Just adding or removing a field does not affect the series, therefore nodes can just point to series they "need". Aggregation or join nodes generate not only new field structure, they affect number and representation of records as well, therefore the field series differ form their respective source series (compare: "year" in invoices and "year" in summary of invoices). For those kind of nodes new table/DataFrame should be created.

Sampling nodes or selection nodes can generate additional Series with boolean values based on selection. Each node can have hidden input column representing the selection.

There are couple of things I am missing so far: DataFrame that will be a "view" of another data frame – that is: DataFrame will not copy series, only reference them. Another feature is more custom metadata for a table column (DataFrame series), including "analytical datatype" (I will write about this later as it is not crucial in this case). They might be there, I just did not discovered them yet.

I am not an expert in Pandas, I have just started exploring the framework. Looks very promising for this kind of problem.

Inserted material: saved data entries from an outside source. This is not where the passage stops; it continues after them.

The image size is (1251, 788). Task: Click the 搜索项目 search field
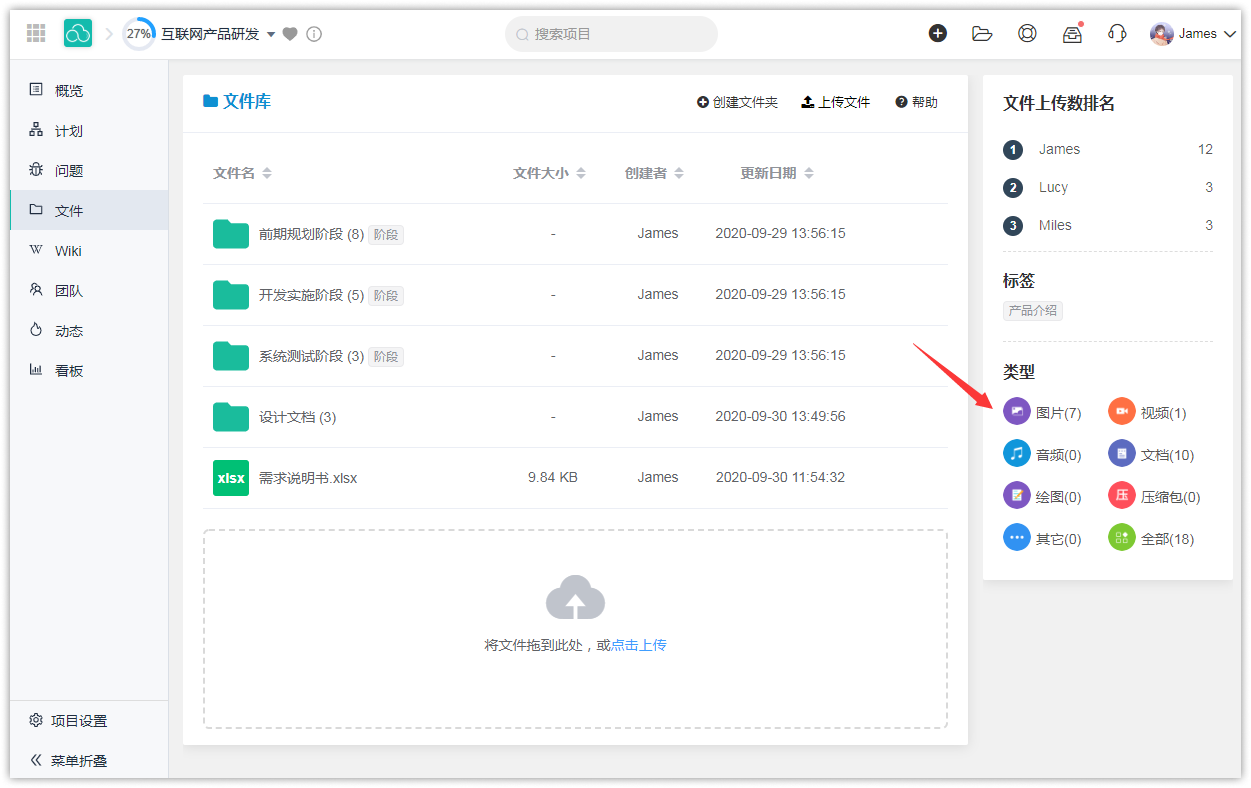tap(612, 34)
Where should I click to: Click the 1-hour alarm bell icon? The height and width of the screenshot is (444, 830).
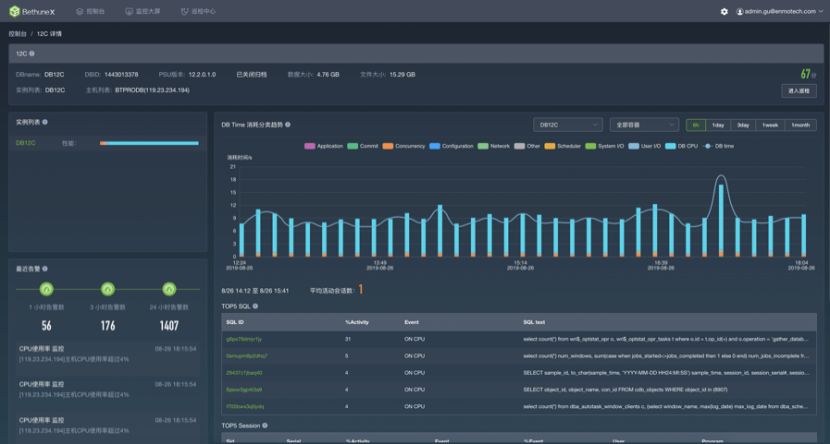(46, 289)
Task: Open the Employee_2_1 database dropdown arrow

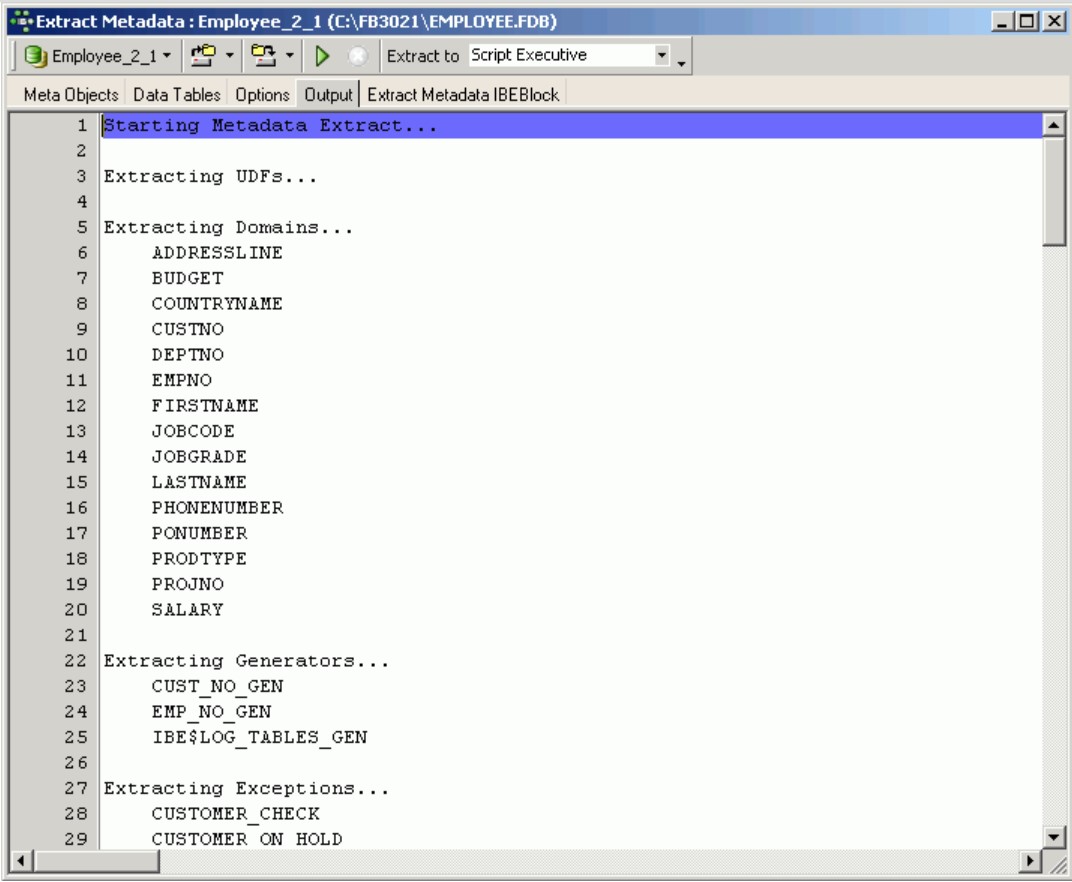Action: [x=166, y=56]
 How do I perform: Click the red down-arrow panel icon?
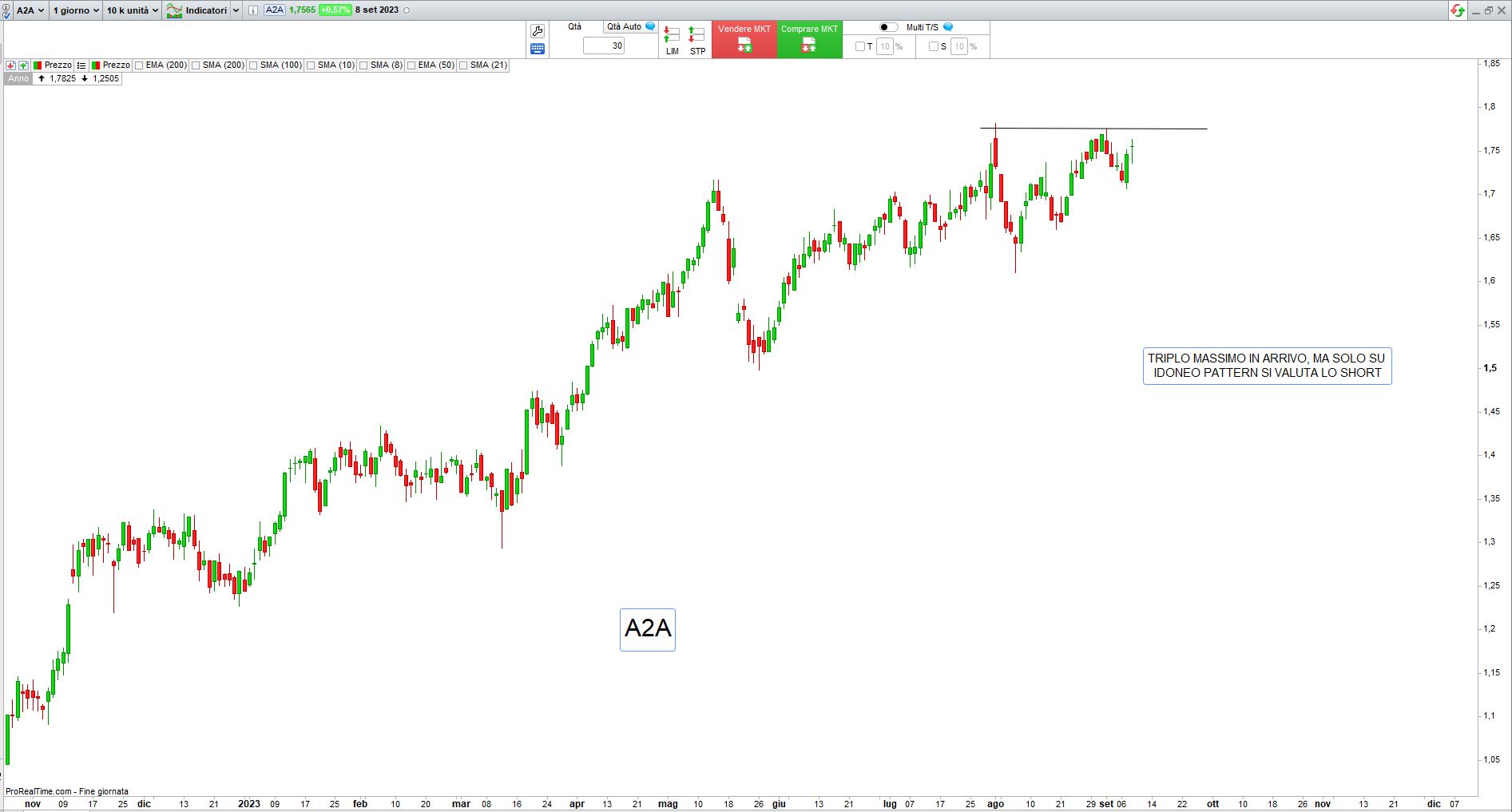tap(11, 65)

2012-04-13 by Stefan Urbanek

Data Streaming Basics in Brewery

How to build and run a data analysis stream? Why streams? I am going to talk about how to use brewery from command line and from Python scripts.

Brewery is a Python framework and a way of analysing and auditing data. Basic principle is flow of structured data through processing and analysing nodes. This architecture allows more transparent, understandable and maintainable data streaming process.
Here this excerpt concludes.